|
Summary: Copying a web page to archive or read later is not terribly difficult, but getting everything to copy as you see it can be a challenge.
It depends a little on exactly what you're trying to do. I know you're trying to copy a web page, but why? So you can modify it, or just save a copy for your archives? There are several approaches. None of them are what I'd call really clean, but depending on your goal, one or more of them might work for you. • Print to PDF If all you're attempting to do is save a copy of the page for your records, this is my number one recommendation. I do it myself for almost all of my banking records. I visit my bank's web site every month, display the statement, and then "print" it to a PDF file which I then save.
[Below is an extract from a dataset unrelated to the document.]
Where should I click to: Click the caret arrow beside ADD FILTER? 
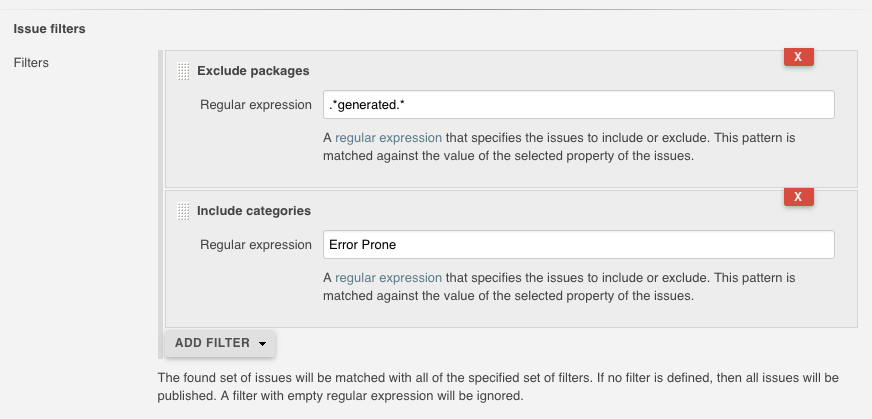[262, 344]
PDF files are great for several reasons. With the right software installed they're easy to produce, and PDF has become so ubiquitous that finding a PDF reader is almost trivially easy. Chances are you already have one downloaded on your machine. If you're running Windows XP or older I recommend PDF Creator. This is a free, open source utility for creating PDFs. Install it, and you'll get a virtual printer driver that you simply print to which produces PDFs as your "printed" results. PDFCreator appears to have difficulty in Windows Vista. Scan the discussion forums for some hints, if you'd like to try to get it working. Alternately Foxit Software, makers of the free Foxit Reader, also make their own PDF Creator. It's not free, but does apparently work under Vista. The highly regarded screen capture utility SnagIt also includes a PDF capture printer driver. And of course there's always Adobe Acrobat itself; it happens to be what I use on my Vista laptop since it came bundled. Print to Paper It's probably not what you were looking for, but it had to be said. Quite often for archival purposes actual hard copy is the way to go. Side note: some HTML pages will print differently than they appear on screen. This is actually under the control of the web page designer. If you print this page, for example, items such as the advertisements and menu bar will not be printed. Ideally printing will give you useful but not necessarily identical results. • Copy/Paste
"In general, copy/paste is a reasonable approach when you want to save
only a portion of text that you see on a web page."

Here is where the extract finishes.